• Action item: Scan the material for the word "agent" and return every matching line.

· · · ·

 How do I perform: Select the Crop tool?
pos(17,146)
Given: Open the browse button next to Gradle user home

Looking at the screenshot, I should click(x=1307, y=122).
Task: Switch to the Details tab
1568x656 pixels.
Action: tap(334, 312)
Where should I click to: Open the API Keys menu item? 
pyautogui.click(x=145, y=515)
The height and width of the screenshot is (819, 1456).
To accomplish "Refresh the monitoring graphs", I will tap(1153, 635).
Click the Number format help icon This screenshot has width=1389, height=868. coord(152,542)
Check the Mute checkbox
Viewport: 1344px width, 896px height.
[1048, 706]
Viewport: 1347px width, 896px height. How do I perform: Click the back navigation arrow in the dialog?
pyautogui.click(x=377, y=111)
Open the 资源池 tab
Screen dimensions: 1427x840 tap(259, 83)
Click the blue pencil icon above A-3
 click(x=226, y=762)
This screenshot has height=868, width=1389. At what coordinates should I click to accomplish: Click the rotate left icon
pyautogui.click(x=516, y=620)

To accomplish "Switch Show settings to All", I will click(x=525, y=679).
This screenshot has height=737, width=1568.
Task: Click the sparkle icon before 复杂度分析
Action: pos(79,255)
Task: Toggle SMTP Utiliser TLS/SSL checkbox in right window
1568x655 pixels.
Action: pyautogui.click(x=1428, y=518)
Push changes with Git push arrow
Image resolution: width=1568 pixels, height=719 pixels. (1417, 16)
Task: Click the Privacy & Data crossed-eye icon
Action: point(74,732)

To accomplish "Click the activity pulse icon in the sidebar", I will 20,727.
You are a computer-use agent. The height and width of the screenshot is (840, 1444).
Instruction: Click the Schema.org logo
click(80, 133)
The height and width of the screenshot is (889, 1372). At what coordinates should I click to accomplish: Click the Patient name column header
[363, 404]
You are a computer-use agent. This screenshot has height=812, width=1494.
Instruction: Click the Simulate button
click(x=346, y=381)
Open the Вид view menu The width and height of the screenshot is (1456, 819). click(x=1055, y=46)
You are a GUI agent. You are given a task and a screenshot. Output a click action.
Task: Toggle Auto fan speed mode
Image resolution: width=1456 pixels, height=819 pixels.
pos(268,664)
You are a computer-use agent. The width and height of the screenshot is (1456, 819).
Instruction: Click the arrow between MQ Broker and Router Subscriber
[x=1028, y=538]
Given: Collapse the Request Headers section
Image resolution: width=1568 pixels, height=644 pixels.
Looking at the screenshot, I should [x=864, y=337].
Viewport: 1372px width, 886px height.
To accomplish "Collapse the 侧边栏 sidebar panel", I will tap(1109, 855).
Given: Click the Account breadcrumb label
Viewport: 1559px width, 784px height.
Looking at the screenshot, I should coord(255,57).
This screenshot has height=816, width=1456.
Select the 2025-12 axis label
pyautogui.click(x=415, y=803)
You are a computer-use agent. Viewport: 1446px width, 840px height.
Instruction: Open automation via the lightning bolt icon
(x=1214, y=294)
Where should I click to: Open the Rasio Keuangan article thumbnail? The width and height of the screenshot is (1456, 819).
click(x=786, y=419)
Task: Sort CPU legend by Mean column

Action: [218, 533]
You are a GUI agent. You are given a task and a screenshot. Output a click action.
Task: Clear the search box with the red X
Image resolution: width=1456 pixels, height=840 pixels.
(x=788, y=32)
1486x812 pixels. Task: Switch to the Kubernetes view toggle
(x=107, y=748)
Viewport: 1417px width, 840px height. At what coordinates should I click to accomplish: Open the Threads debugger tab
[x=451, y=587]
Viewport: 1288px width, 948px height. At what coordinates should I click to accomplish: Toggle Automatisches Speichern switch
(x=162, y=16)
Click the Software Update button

· · · ·

• Output for this exercise:
You are a computer-use agent. The height and width of the screenshot is (840, 1444).
You are a computer-use agent. This screenshot has height=812, width=1494.
You are a GUI agent. You are given a task and a screenshot. Output a click action.
You are a computer-use agent. The width and height of the screenshot is (1456, 819).
You are a computer-use agent. Viewport: 1446px width, 840px height.
You are a GUI agent. You are given a task and a screenshot. Output a click action.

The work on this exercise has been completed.